Claudia Hart
Pat Hearn Gallery
Claudia Hart’s first solo exhibition of paintings and objects (all works 1988) employs Enlightenment themes and formats. The paintings mimic the diagrammatic layout of encyclopedic and scientific book illustrations, and the objects derive from Neoclassical themes. Each has been carefully manipulated so as to deflate its ideological basis. The Enlightenment motifs and formats are but a paradigm—a model that reflects the practices and beliefs of a given community. In the case of Hart’s project, that community parallels our own Modernist heritage, which becomes an extension of the positivism engendered during the Enlightenment.
Because the very notion of a paradigm implies a relative rather than an absolute truth value, it is vulnerable to parody, and parody is the device that Hart uses most effectively. In the sculpture Ledoux’s Ideal Prison (Frozen), inspired by the architect’s never-completed prison in Aix-en-Provence, Hart renders this impervious fortress as a sand castle, parodying the architect’s lust for ever-lasting perfection with a contradictory emblem of decay and entropy. The Neoclassical paradigm of permanence becomes a fleeting illusion—a mirage that evaporates and returns to desert sand.

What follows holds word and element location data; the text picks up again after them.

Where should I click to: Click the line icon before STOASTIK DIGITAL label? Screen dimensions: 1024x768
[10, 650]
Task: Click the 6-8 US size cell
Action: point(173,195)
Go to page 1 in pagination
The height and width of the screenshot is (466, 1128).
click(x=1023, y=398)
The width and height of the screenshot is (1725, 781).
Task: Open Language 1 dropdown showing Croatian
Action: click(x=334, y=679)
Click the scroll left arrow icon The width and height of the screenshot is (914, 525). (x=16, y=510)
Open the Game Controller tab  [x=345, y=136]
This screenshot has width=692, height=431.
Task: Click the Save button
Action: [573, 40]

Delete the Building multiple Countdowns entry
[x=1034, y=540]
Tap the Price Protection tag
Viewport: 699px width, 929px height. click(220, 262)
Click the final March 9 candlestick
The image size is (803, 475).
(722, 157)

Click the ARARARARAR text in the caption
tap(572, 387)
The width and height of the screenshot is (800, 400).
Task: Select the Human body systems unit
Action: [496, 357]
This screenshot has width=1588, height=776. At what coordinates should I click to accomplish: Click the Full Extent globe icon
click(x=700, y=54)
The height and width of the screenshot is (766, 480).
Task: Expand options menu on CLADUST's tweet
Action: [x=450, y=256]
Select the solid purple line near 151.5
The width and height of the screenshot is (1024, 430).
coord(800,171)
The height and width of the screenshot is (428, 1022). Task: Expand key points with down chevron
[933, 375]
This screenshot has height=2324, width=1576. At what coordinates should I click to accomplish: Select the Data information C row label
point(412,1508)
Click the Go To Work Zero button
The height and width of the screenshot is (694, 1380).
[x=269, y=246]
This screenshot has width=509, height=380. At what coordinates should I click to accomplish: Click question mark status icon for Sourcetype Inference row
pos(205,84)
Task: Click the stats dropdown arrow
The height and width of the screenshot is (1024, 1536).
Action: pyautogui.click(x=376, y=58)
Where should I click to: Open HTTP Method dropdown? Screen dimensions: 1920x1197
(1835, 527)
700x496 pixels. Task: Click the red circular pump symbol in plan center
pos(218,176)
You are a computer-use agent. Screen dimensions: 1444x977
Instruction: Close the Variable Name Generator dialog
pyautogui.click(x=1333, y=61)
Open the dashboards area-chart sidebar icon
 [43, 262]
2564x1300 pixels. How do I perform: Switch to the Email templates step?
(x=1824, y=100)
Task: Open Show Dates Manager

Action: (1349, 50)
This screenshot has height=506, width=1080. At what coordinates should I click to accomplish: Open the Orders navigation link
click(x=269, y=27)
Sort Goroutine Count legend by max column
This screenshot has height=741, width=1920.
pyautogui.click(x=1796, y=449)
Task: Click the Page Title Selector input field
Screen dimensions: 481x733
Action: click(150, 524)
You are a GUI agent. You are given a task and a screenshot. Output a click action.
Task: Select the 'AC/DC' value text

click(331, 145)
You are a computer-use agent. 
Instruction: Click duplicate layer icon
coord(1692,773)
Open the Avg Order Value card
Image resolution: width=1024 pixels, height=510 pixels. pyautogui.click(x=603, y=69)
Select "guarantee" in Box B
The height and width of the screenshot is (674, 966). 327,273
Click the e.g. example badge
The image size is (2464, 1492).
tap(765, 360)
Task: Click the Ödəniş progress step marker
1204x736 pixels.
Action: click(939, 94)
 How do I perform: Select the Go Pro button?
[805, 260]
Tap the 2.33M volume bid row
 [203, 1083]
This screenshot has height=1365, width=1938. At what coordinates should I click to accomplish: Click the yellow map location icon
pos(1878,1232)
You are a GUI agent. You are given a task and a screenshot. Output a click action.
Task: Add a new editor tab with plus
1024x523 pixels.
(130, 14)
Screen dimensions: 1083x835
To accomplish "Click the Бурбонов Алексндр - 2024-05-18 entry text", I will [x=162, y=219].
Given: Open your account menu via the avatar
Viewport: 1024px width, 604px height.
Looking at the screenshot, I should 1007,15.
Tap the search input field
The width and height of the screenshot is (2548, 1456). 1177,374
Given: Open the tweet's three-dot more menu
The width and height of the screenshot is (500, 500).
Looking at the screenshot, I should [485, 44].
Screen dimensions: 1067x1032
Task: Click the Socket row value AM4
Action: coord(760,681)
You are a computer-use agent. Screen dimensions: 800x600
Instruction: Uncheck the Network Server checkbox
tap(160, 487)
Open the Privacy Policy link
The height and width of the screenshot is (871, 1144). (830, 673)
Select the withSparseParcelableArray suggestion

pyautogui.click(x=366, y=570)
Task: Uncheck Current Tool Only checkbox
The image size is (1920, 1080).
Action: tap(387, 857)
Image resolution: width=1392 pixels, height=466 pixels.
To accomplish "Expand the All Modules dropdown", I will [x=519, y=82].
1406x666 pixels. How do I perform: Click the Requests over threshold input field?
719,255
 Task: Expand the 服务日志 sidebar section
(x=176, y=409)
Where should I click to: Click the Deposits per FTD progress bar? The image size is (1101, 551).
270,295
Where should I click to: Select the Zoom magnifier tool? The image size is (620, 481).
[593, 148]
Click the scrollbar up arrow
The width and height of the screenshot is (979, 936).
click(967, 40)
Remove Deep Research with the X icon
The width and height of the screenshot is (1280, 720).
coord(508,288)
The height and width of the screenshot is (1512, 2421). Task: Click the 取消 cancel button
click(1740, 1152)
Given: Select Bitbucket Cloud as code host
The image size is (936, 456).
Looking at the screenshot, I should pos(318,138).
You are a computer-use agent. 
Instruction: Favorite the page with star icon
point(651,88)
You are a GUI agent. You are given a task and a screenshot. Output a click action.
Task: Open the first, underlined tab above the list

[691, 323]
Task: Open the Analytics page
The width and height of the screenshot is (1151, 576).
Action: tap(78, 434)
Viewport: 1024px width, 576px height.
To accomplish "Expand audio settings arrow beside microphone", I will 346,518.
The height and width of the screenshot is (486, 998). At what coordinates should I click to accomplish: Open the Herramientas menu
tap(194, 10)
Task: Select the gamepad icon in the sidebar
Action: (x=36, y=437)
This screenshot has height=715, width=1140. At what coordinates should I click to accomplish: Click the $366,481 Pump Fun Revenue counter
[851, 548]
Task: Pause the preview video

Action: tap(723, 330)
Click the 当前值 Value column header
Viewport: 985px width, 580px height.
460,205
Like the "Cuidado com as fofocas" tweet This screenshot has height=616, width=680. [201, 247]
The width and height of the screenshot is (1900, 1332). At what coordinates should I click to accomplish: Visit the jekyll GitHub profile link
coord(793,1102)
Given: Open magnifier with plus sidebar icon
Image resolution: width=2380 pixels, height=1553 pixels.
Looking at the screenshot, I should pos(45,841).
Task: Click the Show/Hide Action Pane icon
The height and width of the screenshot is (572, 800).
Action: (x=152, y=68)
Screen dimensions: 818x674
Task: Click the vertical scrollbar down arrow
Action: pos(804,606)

One untitled painting depicts an image reminiscent of an illustrative plate for a scientific book. Upon the canvas’ pale surface is a palimpsest of familiar optical illusions, puns, and paradoxes—various Möbius strips in two and three dimensions and an image that can be read either as a vase or as two faces in profile. The use of optical illusions suggests the falsehood hidden behind appearances, indeed that which is implicit in the paradigmatic models that describe truth and knowledge.
Hart’s visual paradoxes are themselves subject to parodic abuses. The works are hand-lettered and the rendering of their geometric forms is crude and imperfect. Visual discrepancies between images result from actual mistakes rather than from the effects of optical trickery. In several other paintings, long pastiches of borrowed text feature words that are misspelled, evidence of the human error in Hart’s scrivenery.
These subtle paradoxes are used to best effect in Aye, Aiee, I. This photographic montage frames two figures, both dressed in 19th-century French garb, inside the borders of a rationalist space of cubes, spheres, and pyramids. Hart herself is disguised in the dress and pose of a self-portrait by David at the left, and of the Comtesse d’Haussonville by Ingres at the right. By presenting herself as a man and a woman in a single frame, Hart is both herself and other. The doubling and contradiction generates an air of paradox that is heightened by the phrase “I AM LYING,” which is printed below these two figures. Hart’s parodic critique of the intellectual tradition of the Enlightenment inevitably becomes another paradigm, one that is as artificial as the thing it critiques, and hence subject to further parody. As evidenced by her telling presence in the photomontage, Hart anticipates the falsehood of her own paradigm by making herself the subject of her own parody.